3Q18 still below expectations. YTLPOWR reported yet another disappointing quarter in 2Q18, which missed estimates with 9M18 core profit of RM413.6m making up only 64%/60% of house/street’s FY18 estimates. This was owing to weaker-than-expected earnings from: (i) Paka Power Plant, which fell QoQ by 38% or RM5.4m, (ii) PowerSeraya dropped QoQ by 59% or RM17.4m, and (iii) YES as losses widened further by 39% or RM7.8m. No dividend was declared in 2Q18, as expected.
A flattish sequential quarter. Despite revenue dipping 2% QoQ to RM2.59b, 3Q18 core profit rose slightly by 2% to RM139.1m from RM135.7m in 2Q18 largely helped by the recovery of Wessex Water’s earnings on higher price coupled with lower opex which offset the abovementioned weaker earnings from Paka Power Plant and PowerSeraya as well as wider losses at YES. On the other hand, associate income dropped marginally by 1% to RM102.4m from RM103.3m previously.

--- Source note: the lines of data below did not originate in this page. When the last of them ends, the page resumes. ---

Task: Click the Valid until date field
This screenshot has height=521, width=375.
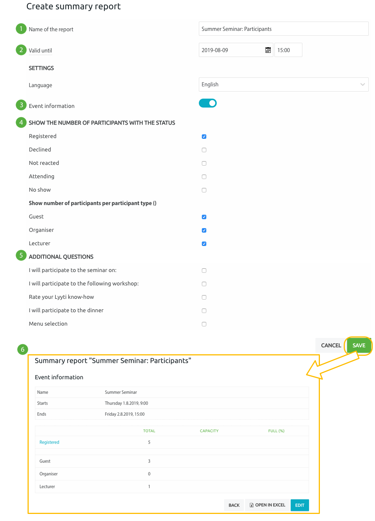Action: click(231, 50)
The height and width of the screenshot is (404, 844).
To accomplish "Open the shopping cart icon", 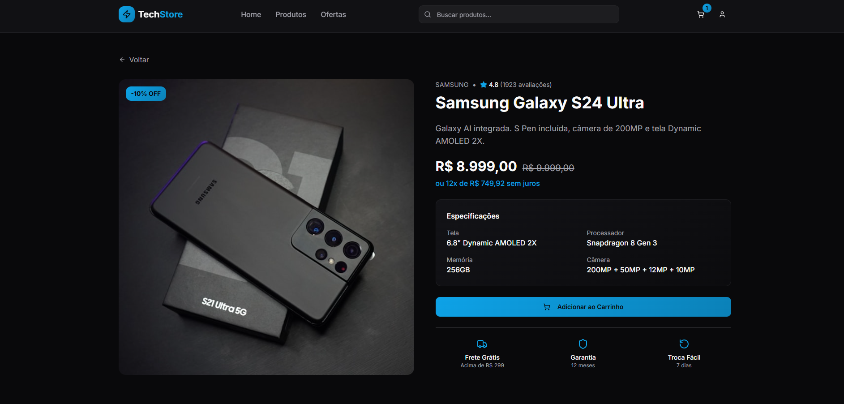I will [x=701, y=15].
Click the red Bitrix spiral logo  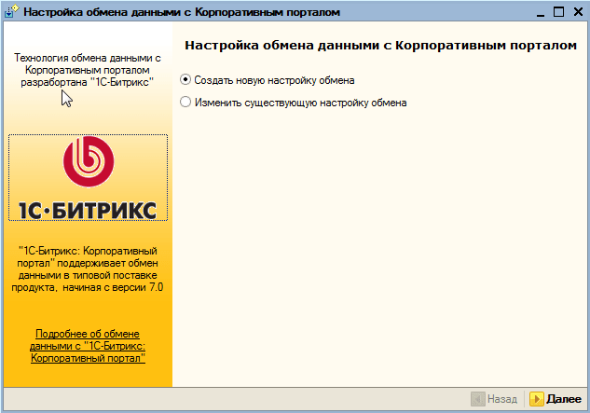(x=88, y=161)
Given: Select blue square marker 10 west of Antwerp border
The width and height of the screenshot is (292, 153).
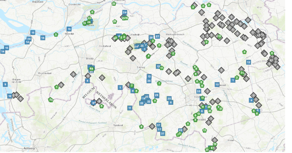Looking at the screenshot, I should [x=10, y=96].
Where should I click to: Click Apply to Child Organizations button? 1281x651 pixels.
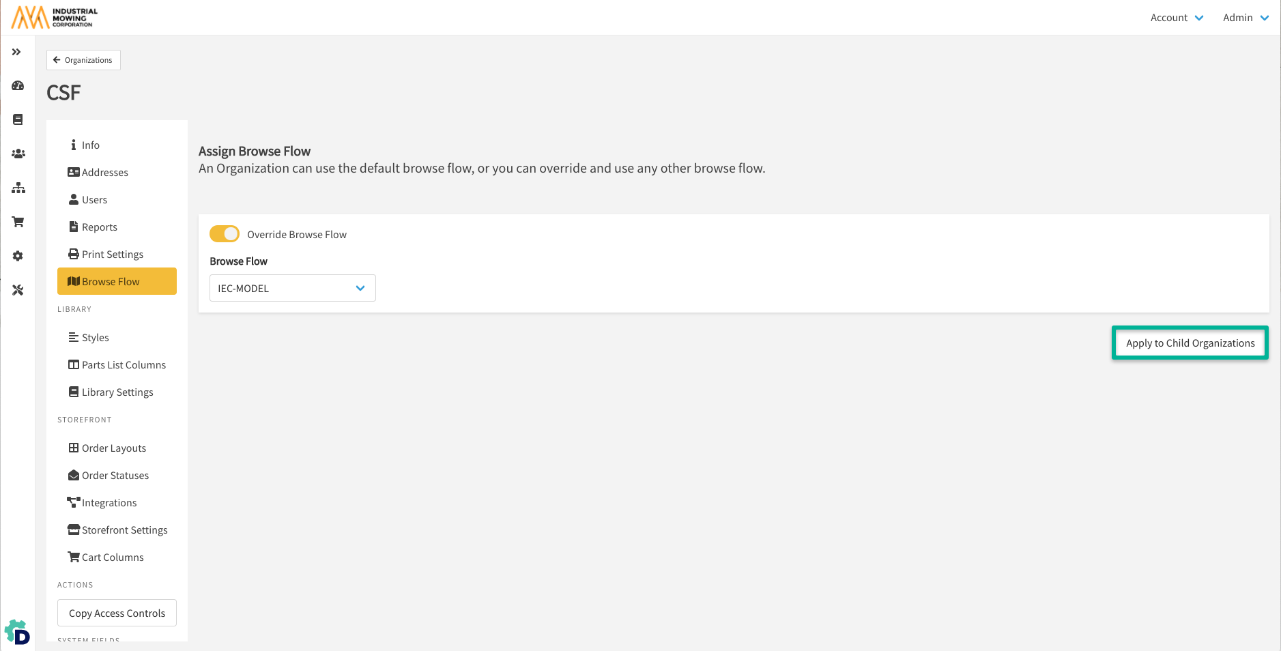pos(1190,343)
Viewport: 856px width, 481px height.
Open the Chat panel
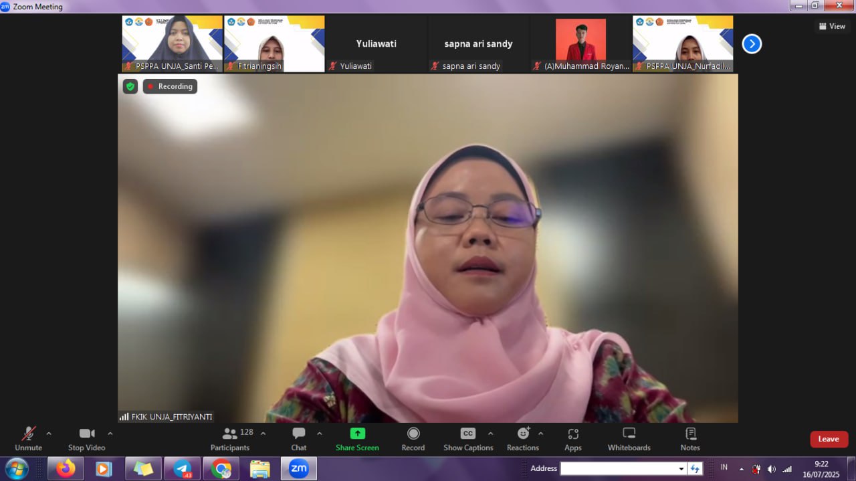298,439
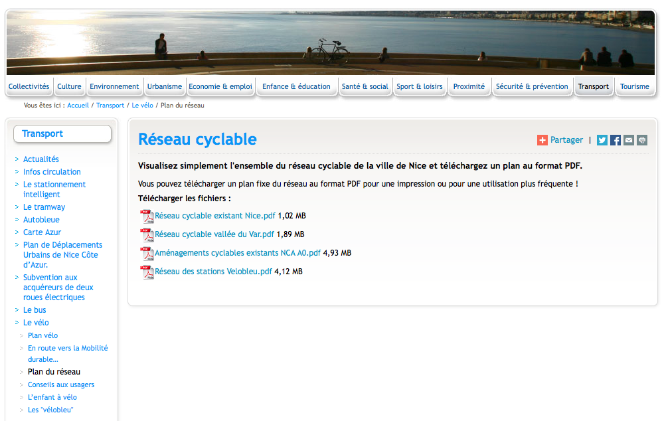Click the red plus Partager icon

click(542, 140)
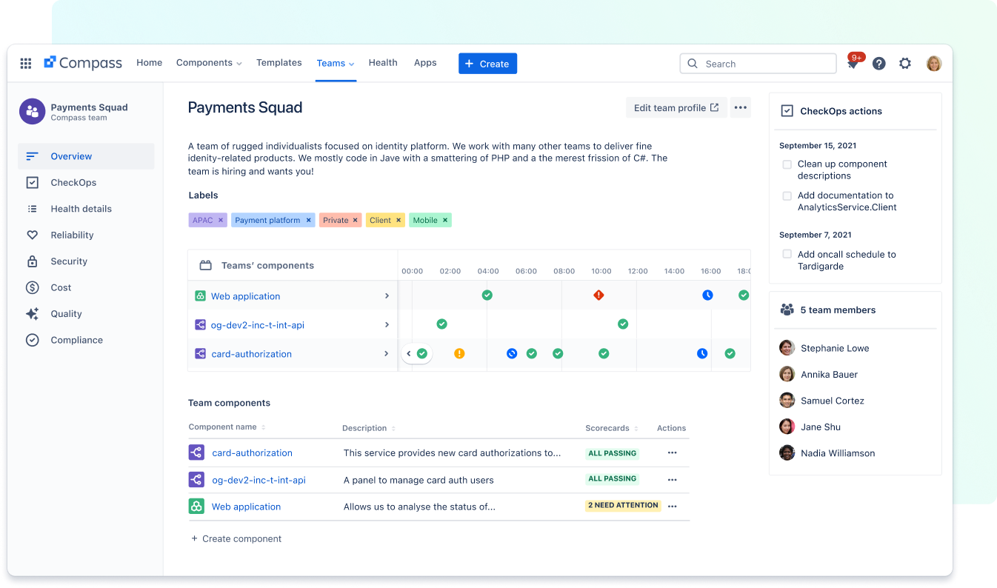
Task: Open notifications bell with 9+ badge
Action: coord(852,63)
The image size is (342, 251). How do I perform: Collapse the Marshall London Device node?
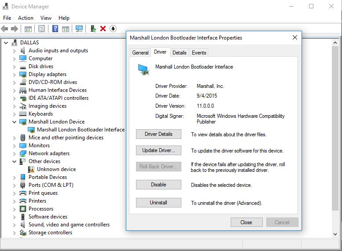[x=15, y=122]
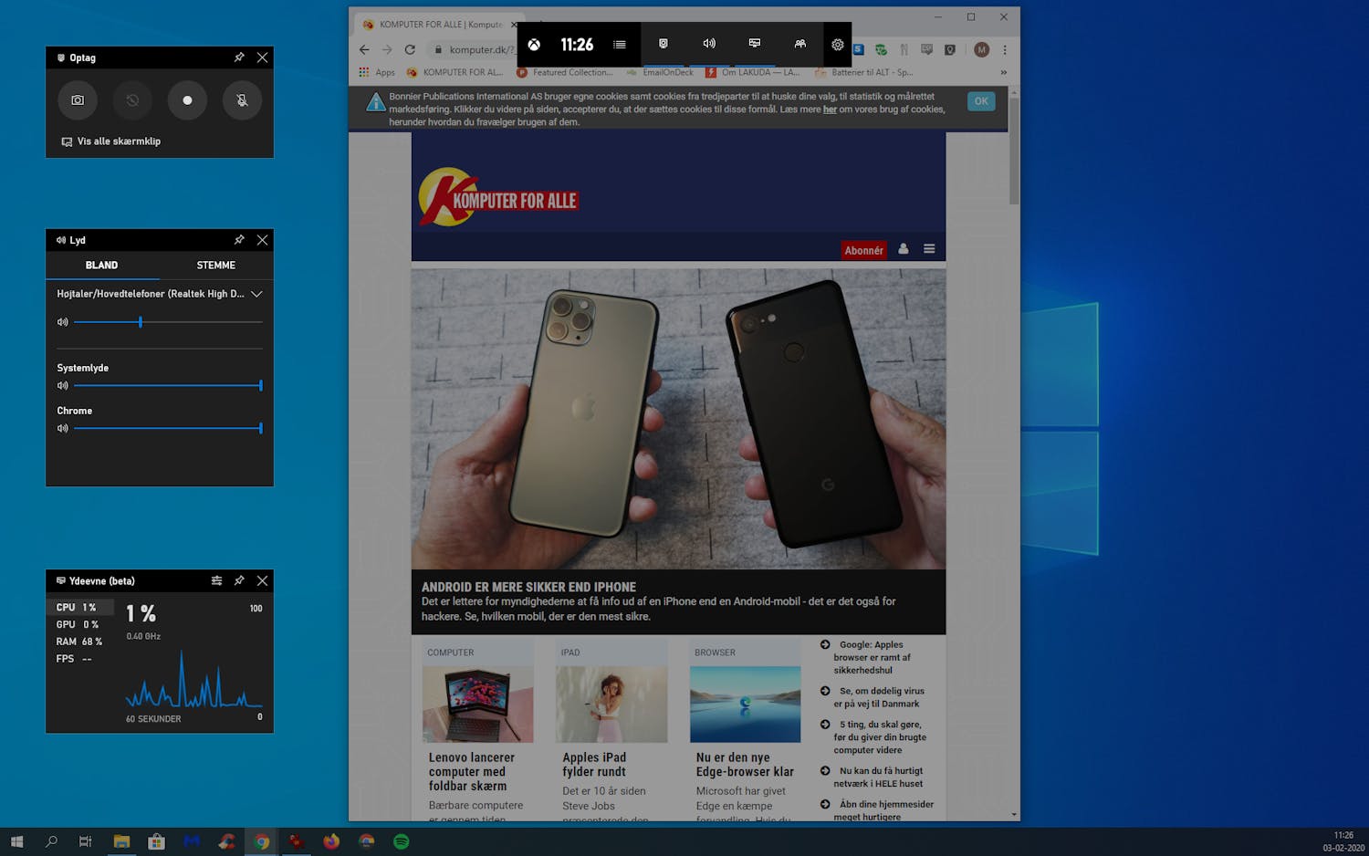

Weaker earnings than last year. On a YoY comparison, earnings of 3Q18 and 9M18 declined 14% and 12% from RM161.2m and RM471.1m, respectively, although revenue rose 9% each from last year. This was mainly attributable to the local IPP where the PPA Extension Contract only recommenced last September. PowerSeraya was also another earnings drag, which saw earnings contracted sharply by 68% in 3Q18 and 49% in 9M18 owing to tough business environment coupled with the strengthening of MYR against SGD. On a positive note, Wessex Water performed better on higher price coupled with lower operating costs while losses at YES also reduced from last year on lower operating cost incurred.
Shares were sold-down heavily. In all, we cut FY18/FY19 estimates by 7%/5% to account for lower earnings from Paka and PowerSeraya and higher losses from YES. However, we keep our NDPS assumption of 5.0 sen. On the other hand, YTLPOWR faced heavy sell-down, especially post GE14, which saw its share prices tanking 42% YTD as the YTL Group is one of the consortium members building the KL-Singapore High Speed Rail which is now under review by the new government. While there is political risk at this juncture, we believe the sell-down is overdone as its earnings are mainly offshore driven.
Upgrade to OUTPERFORM. Post earnings revision and change of valuation base year to FY19, our new target price is RM1.10 from RM1.25 based on unchanged 10% holding company discount to its FD RNAV. In fact, Wessex Water minus group’s net debt is worth RM0.83/share which is higher than current price of RM0.75. Thus, we upgrade the stock to OUTPERFORM from MARKET PERFORM for its deep valuation, which is now at historical low of -2SD 3-year mean. Risks to our upgrading call include a sudden recovery by PowerSeraya and unexpected turnaround at YES.